Bild: Rückendeckung für trans, inter und nicht-binäre Personen
Berlin taz | Es ist ein „riesiger queerpolitischer Meilenstein“. So
bezeichnet der queere Verband LSVD+ das [1][Selbstbestimmungsgesetz], das
am Freitag in Kraft tritt und damit das bisherige Transsexuellengesetz aus
den achtziger Jahren ablöst. Ab 1. November können trans, inter und
nicht-binäre Personen ihren Geschlechtseintrag und Namen einigermaßen
unbürokratisch ändern.
Dafür müssen sie sich zunächst beim Standesamt anmelden und nach drei
Monaten Wartefrist nochmals beim Amt vorsprechen, um die Änderung
beurkunden zu lassen. Menschen, die ihren Geschlechtseintrag ändern wollen,
haben vier Möglichkeiten: weiblich, männlich, divers oder gar keine
Geschlechtsangabe.
Damit das Gesetz direkt am 1. November umgesetzt werden kann, waren bereits
seit dem 1. August – also drei Monate im Voraus – die Anmeldungen in den
Standesämtern geöffnet. In Berlin sind bis vergangene Woche etwa 1.200
Anmeldungen eingegangen. Die Anzahl der Anmeldungen variiert stark: Während
in Reinickendorf bisher nur 46 Anträge eingegangen sind, waren es in
Friedrichshain-Kreuzberg mit 208 Anmeldungen viermal so viele, mehr als
überall sonst in der Stadt.
## Nicht ausreichend Kapazitäten
Doch auf taz-Anfrage teilt der Bezirk mit, es seien weder räumliche noch
personelle Kapazitäten vorhanden, um den „erforderlichen sensiblen Umgang“
zu gewährleisteten. Auch LSVD+-Sprecher:in Kerstin Thost ist angesichts der
ohnehin schon angespannten Terminsituation in den Berliner Behörden
skeptisch.
Zwar hätten die Standesämter die vereinfachte Anmeldung zur
Personenstandsänderung früh vorbereitet, doch wie gut die Umsetzung klappe,
sei nicht vorhersehbar. Ohnehin komme es bei der Umsetzung des Gesetzes
stark auf die einzelnen Ämter an, sagt Thost. Unter anderem deswegen steht
René_ Rain Hornstein dem Gesetz „ambivalent“ gegenüber. Hornstein engagie…

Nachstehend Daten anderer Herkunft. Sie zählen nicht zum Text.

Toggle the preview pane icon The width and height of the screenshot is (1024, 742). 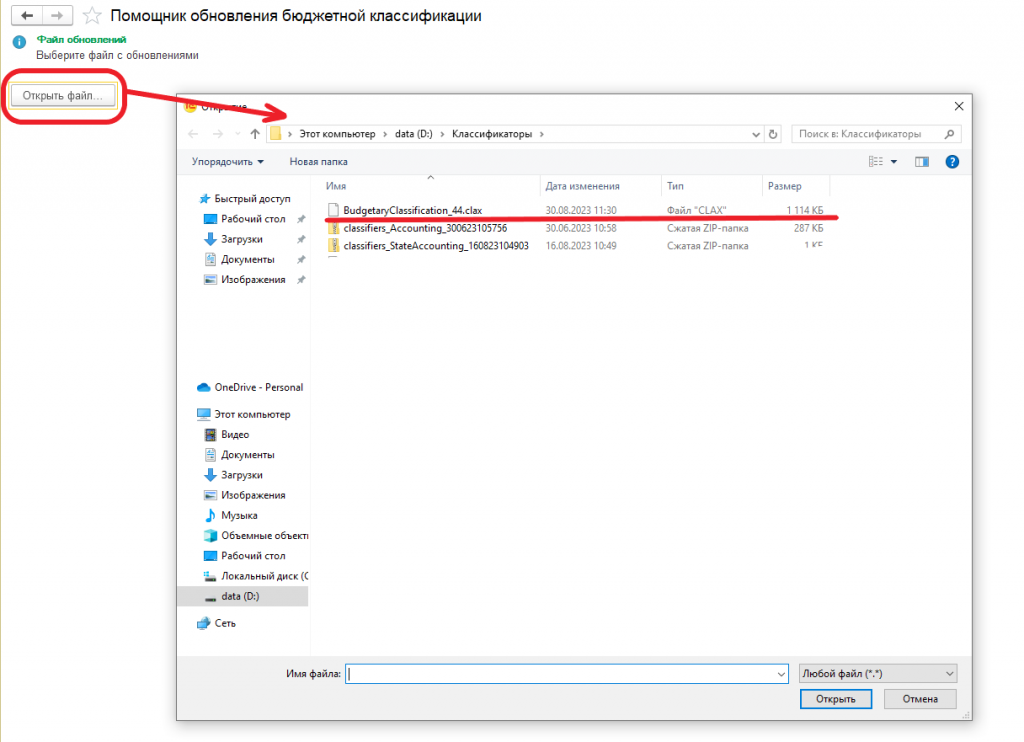(x=921, y=162)
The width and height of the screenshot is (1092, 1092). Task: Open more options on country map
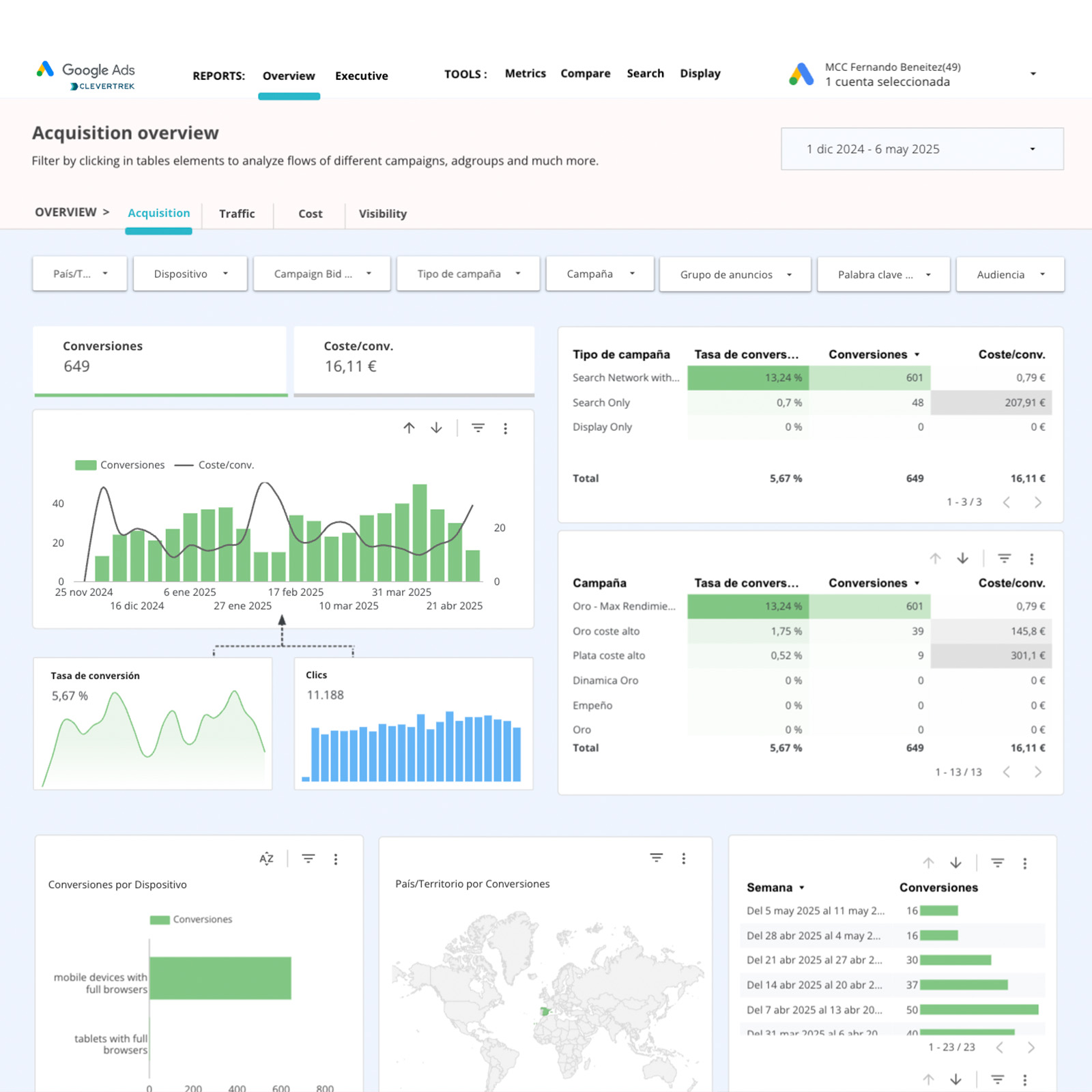pyautogui.click(x=683, y=859)
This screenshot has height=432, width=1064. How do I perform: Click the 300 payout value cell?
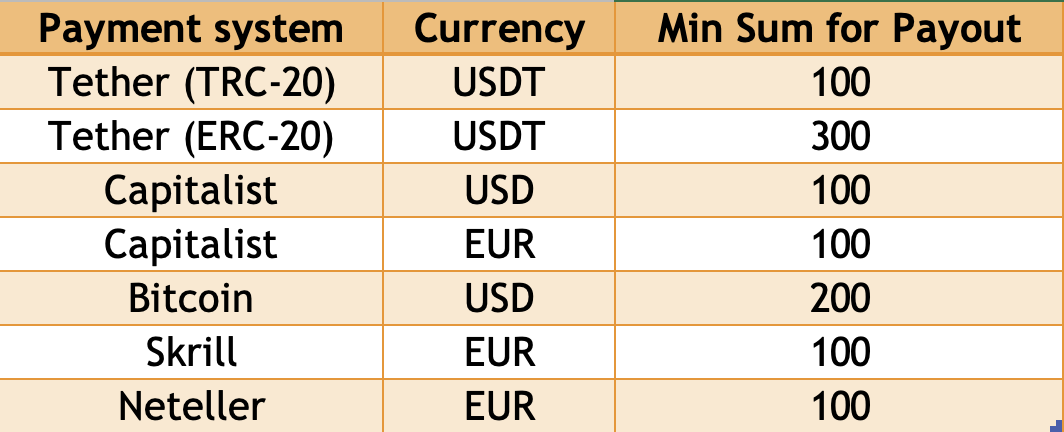pos(839,136)
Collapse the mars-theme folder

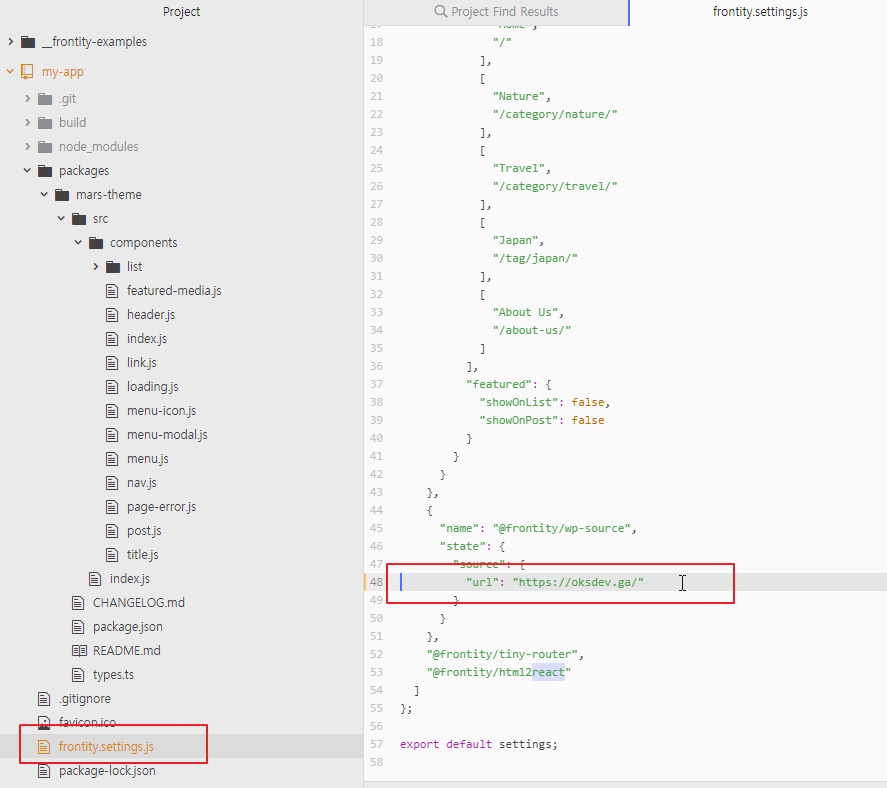tap(42, 194)
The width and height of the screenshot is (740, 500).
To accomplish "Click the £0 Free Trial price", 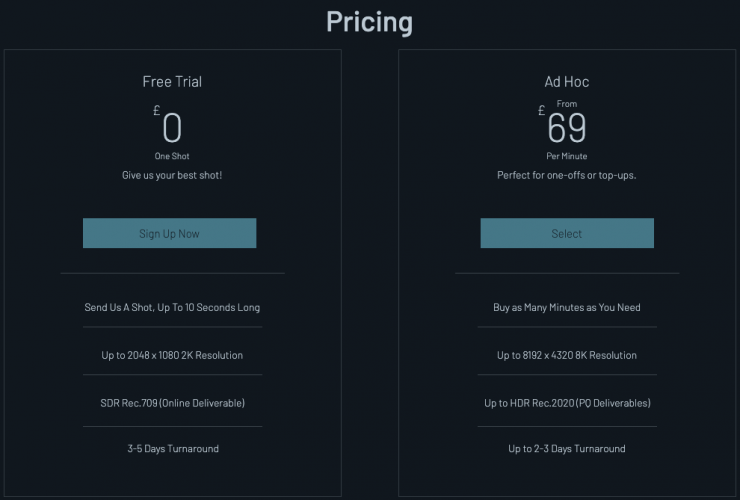I will 171,128.
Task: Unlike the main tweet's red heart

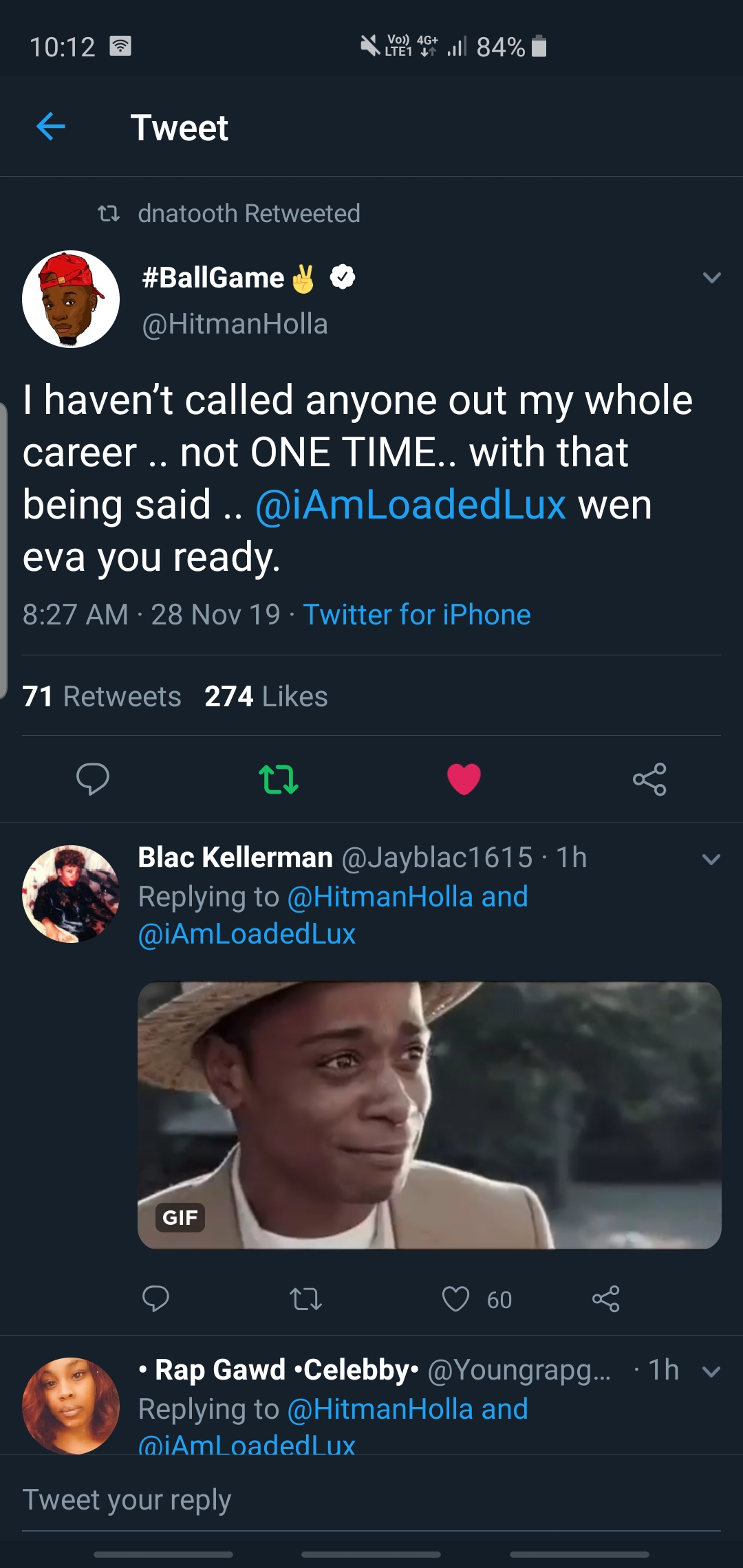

sich bei der TIN-Rechtshilfe, einer Beratungsstelle, die sich an trans*,
inter* und nicht-binäre (TIN) Menschen richtet.
Laut Hornstein lässt das Selbstbestimmungsgesetz eine Reihe an
unterschiedlichen Auslegungen zu, die der Beratungsstelle „unnötig Arbeit“
machten. Besonders unklar seien die Vorgaben der akzeptierten Vornamen und
wie „geschlechtstypisch“ diese sein müssen. Während einige Berliner Ämter
wie das Bezirksamt Neukölln bereits erklärten, dass sie sowohl
geschlechtskonnotierte als auch geschlechtsneutrale Vornamen annähmen,
spricht das Bezirksamt Friedrichshain-Kreuzberg von
„Einzelfallentscheidungen“. Generelle Aussagen über die Anerkennung
geschlechtsneutraler Vornamen seien nicht möglich.
„Wir als trans, inter und nicht-binäre Menschen haben wirklich andere Dinge
zu tun, als uns um diese lästige Bürokratie zu kümmern“, sagt Hornstein.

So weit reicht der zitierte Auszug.